VSX? VMX? Altivec? VR? VSR?! How these PowerPC SIMD acronyms relate to each other?
Asked Answered
S

1

7

I've a heard a lot about Altivec registers but I don't even find it on a POWER9 ISA. On that document I only find VR and VSR registers under Chapter 6 "Vector Facility" and Chapter 7 "Vector-Scalar Floating-Point Operations".

On ABI I noticed how the registers are physically allocated: Vector Registers as Part of VSRs

and I still didn't get why there are 2 groups. Is Altivec legacy?

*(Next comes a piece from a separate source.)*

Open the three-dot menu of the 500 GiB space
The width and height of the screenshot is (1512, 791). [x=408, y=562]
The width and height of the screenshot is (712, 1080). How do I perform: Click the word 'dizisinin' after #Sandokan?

As far as I understood, the following is what happened:

  1. Altivec / VMX (Vector Multimedia eXtensions) is an old SIMD technology for PowerPc. I see it as the old Intel MMX.
  2. The new VSX (Vector Scalar eXtensions) are an upgrade of it but to avoid breaking compatibility with Altivec, they remained 32 registers (VSR32-VSR63) only and Altivec operations can't handle the other VSR0-VSR31. The VSX instructions, however, can operate on all 64 registers (VSR0-VSR63). I see it as the new Intel SSE.

Is that correct?

Sorcim answered 6/9, 2017 at 17:22 Comment(0)
J
7

To clarify the terminology a little:

  • VMX is the earlier implementation of vector support for POWER/PowerPC processors.
  • Altivec is a trademark for VMX; functionally, it should be equivalent
  • VSX is a newer implementation of vector support for POWER processors

VSX adds more vector registers (32 more, but still 128-bits per register), and VSX-specific instructions. As you've found, the higher-numbered VSX registers are shared with those used for VMX operations. Therefore, it'd be inadvisable to mix VMX and VSX instructions in a single process, unless you're careful with register allocations.

I'm not too familiar with Intel's vector implementations, but your analogies sound correct to me.

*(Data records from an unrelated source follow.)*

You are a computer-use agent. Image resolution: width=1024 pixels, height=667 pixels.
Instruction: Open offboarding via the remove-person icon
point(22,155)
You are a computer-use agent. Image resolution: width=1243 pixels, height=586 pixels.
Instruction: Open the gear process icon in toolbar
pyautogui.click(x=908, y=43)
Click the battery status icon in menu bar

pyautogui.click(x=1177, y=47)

Jugum answered 7/9, 2017 at 0:32 Comment(2)
What do you mean with "it'd be inadvisable to mix VMX and VSX instructions in a single process, unless you're careful with register allocations"? Specially for gcc's inline assembly, you can use the %x modifier in order to flag that the same Vector Register need to be converted to VSX, like on this example. At most, I thought that it could have some performance issue on multi threading, but single process?!Sorcim
@gut: more that you don't want to inadvertently overwrite one of the VMX register's values by a write to a VSX register (and vice versa).Jugum

© 2022 - 2024 — McMap. All rights reserved.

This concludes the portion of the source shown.